■ **TASKS TO COMPLETE**
[1] In the passage on blood count ratios, copy the text from "The PLR is calculated" to "[13] [14] [16].".
[2] Render this sentence from the passage on blood count ratios in Spanish: "All three ratios utilize components of the complete blood count with differential, but they reflect distinct physiological pathways."

■ **SOURCE PASSAGE**
* * * * * * *

The PLR is calculated by dividing the absolute platelet count by the absolute lymphocyte count, while LMR is derived by dividing the absolute lymphocyte count by the absolute monocyte count [13] [14]. All three ratios utilize components of the complete blood count with differential, but they reflect distinct physiological pathways. The analytical protocols share common pre-analytical requirements regarding blood collection and processing, though the interpretation of each ratio emphasizes different aspects of the inflammatory cascade: NLR primarily reflects acute inflammation and stress, PLR integrates thrombotic and inflammatory pathways, and LMR emphasizes adaptive immune function against monocyte-driven chronic inflammation [13] [14] [16].

* * * * * * *

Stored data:
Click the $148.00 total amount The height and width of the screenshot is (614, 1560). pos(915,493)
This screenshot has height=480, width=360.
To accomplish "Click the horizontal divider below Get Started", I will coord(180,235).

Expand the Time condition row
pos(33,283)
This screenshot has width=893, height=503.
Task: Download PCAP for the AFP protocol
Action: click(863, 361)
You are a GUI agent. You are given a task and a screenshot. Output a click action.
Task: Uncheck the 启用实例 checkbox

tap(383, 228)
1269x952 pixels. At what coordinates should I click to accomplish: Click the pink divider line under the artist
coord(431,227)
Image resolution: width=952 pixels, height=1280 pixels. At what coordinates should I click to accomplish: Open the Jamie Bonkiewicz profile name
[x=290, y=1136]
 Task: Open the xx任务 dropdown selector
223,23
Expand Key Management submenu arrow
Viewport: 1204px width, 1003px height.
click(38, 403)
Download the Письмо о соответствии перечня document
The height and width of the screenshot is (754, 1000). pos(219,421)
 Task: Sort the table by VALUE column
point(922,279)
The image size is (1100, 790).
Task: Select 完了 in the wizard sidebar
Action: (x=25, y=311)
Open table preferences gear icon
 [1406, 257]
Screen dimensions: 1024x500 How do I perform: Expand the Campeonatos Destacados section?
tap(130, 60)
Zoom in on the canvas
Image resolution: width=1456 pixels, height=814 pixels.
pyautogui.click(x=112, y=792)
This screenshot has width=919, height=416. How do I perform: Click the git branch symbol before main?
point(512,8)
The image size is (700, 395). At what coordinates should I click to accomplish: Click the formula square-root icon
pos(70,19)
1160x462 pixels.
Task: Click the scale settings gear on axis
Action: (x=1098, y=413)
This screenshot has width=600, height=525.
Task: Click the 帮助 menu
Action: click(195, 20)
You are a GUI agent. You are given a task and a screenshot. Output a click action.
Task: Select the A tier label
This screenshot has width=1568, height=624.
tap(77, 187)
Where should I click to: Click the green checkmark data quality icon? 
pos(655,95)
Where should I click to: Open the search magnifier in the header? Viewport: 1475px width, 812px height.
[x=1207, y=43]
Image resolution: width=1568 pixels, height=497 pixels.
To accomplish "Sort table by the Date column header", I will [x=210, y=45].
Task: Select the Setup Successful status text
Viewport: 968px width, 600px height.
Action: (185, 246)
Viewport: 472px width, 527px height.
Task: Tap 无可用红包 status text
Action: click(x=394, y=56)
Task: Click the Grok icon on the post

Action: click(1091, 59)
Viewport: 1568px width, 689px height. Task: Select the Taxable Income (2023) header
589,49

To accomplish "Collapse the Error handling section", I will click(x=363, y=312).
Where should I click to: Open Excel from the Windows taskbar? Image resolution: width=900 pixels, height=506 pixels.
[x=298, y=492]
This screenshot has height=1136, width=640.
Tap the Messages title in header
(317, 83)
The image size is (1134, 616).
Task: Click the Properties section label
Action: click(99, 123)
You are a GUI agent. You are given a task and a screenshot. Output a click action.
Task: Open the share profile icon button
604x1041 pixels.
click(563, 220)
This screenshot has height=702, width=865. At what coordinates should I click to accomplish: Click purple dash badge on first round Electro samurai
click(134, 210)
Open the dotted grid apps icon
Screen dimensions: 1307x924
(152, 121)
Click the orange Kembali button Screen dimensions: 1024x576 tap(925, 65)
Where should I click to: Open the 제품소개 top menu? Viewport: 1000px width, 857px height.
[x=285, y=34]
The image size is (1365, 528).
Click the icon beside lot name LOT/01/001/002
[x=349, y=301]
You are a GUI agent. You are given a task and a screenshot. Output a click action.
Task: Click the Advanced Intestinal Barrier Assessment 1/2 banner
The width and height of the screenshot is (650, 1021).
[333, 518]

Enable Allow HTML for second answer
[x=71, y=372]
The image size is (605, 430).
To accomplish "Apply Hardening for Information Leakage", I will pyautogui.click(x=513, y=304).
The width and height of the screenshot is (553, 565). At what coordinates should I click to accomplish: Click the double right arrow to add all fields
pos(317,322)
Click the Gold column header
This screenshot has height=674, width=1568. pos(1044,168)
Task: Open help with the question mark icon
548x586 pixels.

* * * * * * *

■ **ANSWERS TO THE PROBLEMS**
[1]
The PLR is calculated by dividing the absolute platelet count by the absolute lymphocyte count, while LMR is derived by dividing the absolute lymphocyte count by the absolute monocyte count [13] [14]. All three ratios utilize components of the complete blood count with differential, but they reflect distinct physiological pathways. The analytical protocols share common pre-analytical requirements regarding blood collection and processing, though the interpretation of each ratio emphasizes different aspects of the inflammatory cascade: NLR primarily reflects acute inflammation and stress, PLR integrates thrombotic and inflammatory pathways, and LMR emphasizes adaptive immune function against monocyte-driven chronic inflammation [13] [14] [16].

[2] Los tres cocientes utilizan componentes del hemograma completo con fórmula leucocitaria, pero reflejan vías fisiológicas distintas.